List the records as a numbered list, running from the line that contains "This screenshot has" through the line that contains "tap(307, 102)", both included. Output only those lines, skip any blank lines and leave out the pictures.

● **Dataset rows**:

>> start

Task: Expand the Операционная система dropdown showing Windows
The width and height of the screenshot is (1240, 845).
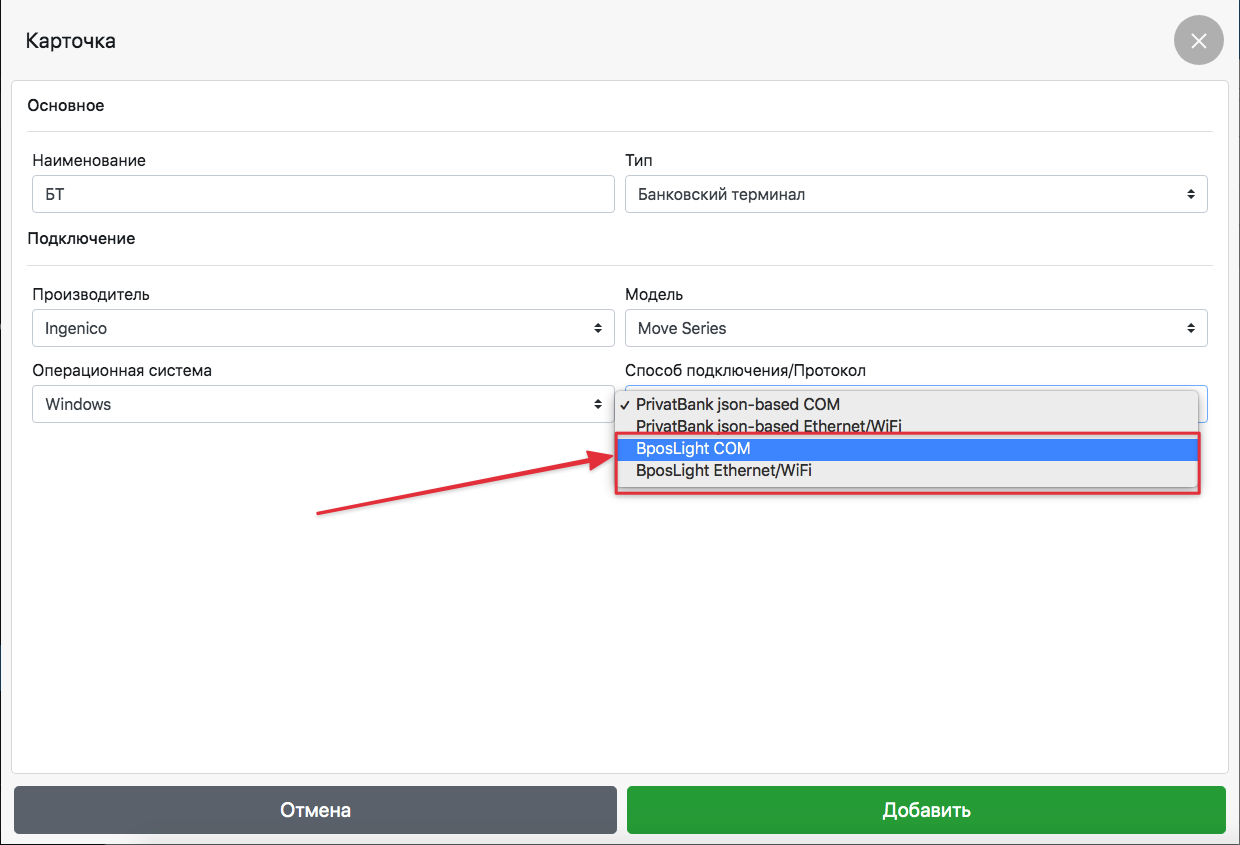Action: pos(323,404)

>> end
>> start

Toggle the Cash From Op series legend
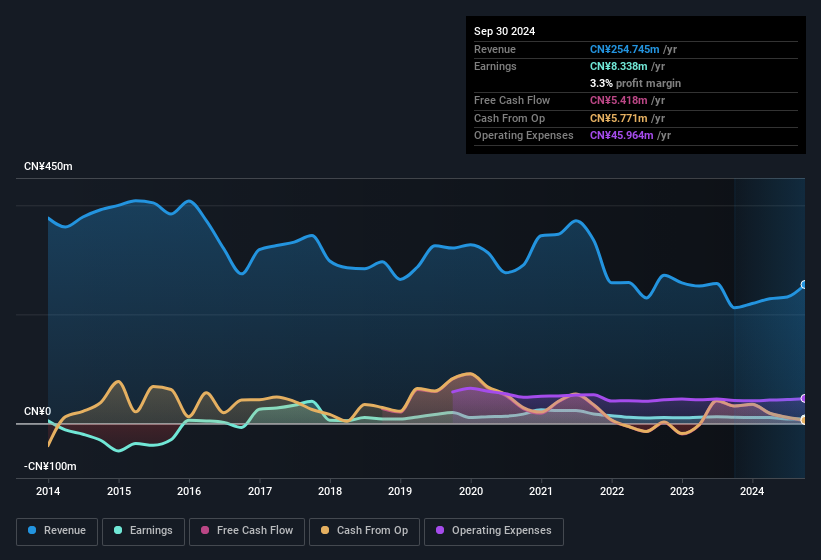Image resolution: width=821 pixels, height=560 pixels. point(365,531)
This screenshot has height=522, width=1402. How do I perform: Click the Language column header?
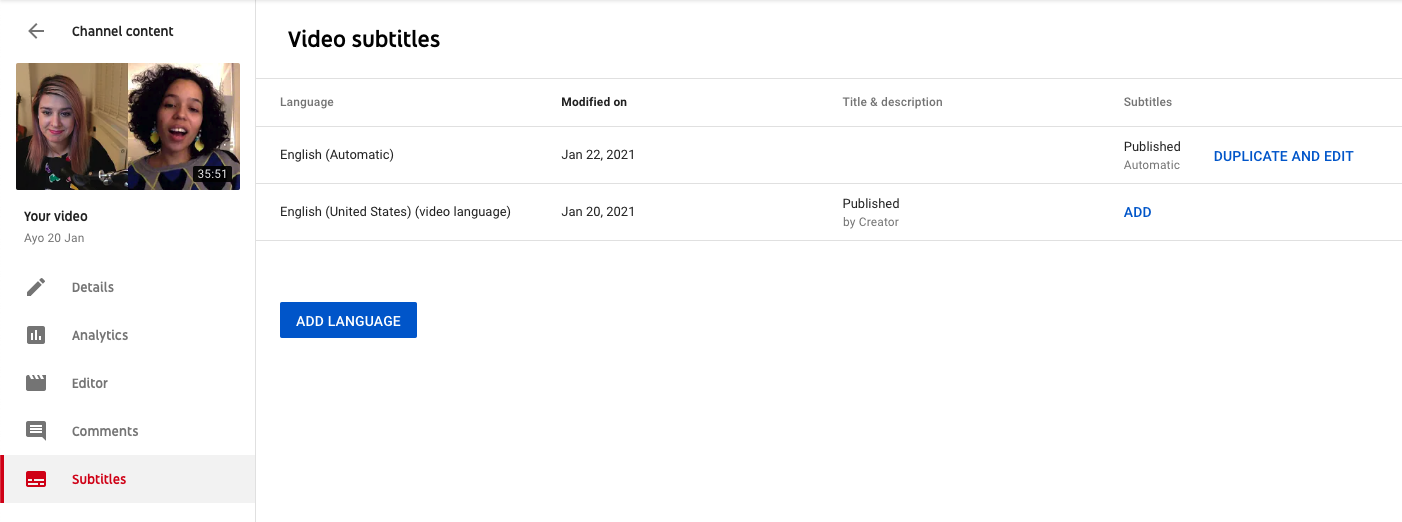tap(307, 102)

>> end
>> start

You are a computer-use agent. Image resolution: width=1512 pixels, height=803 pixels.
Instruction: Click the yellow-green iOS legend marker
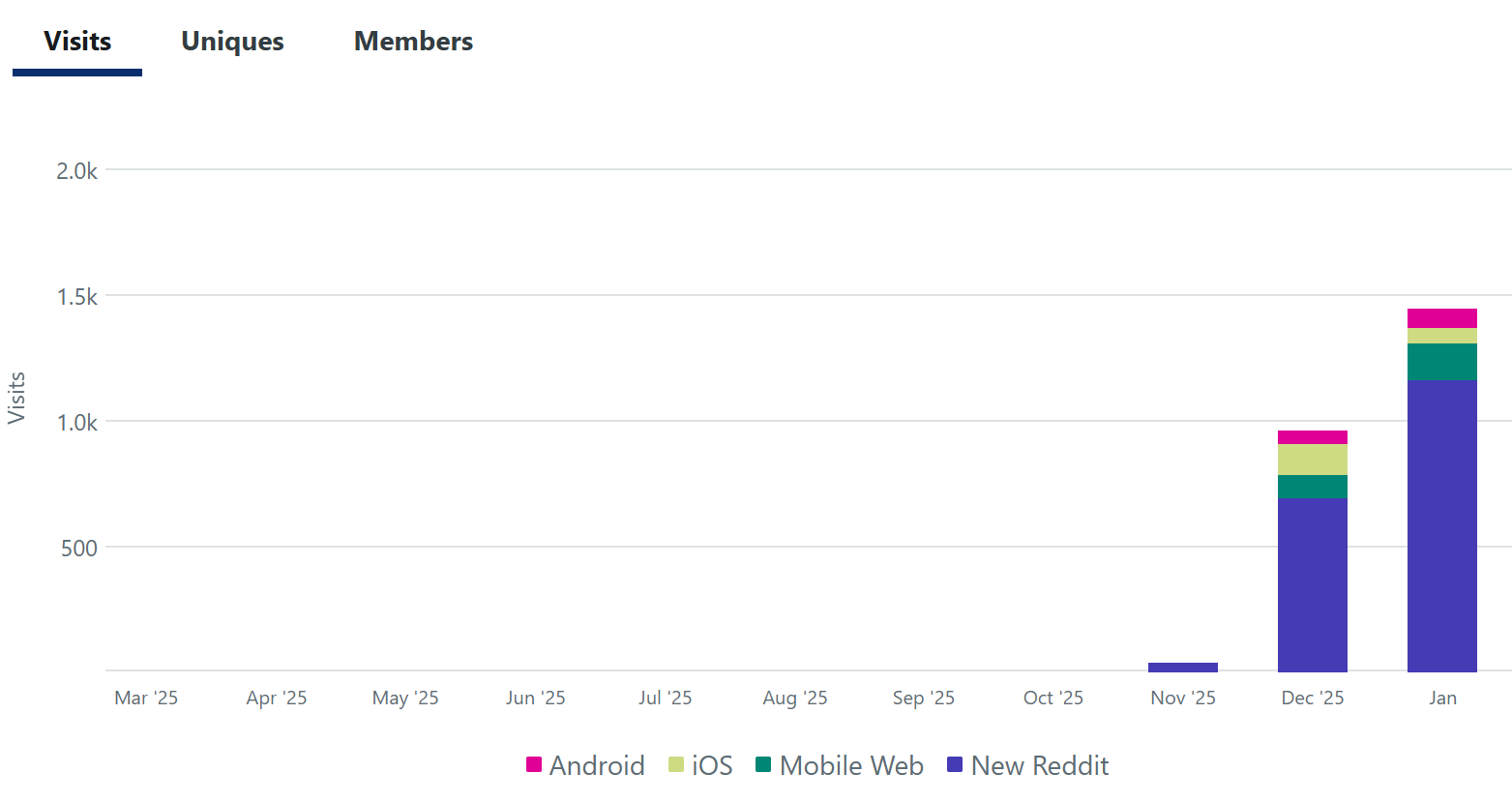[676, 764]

>> end

● **Finished task**:
1. This screenshot has height=522, width=1402. How do I perform: Click the Language column header?
2. tap(307, 102)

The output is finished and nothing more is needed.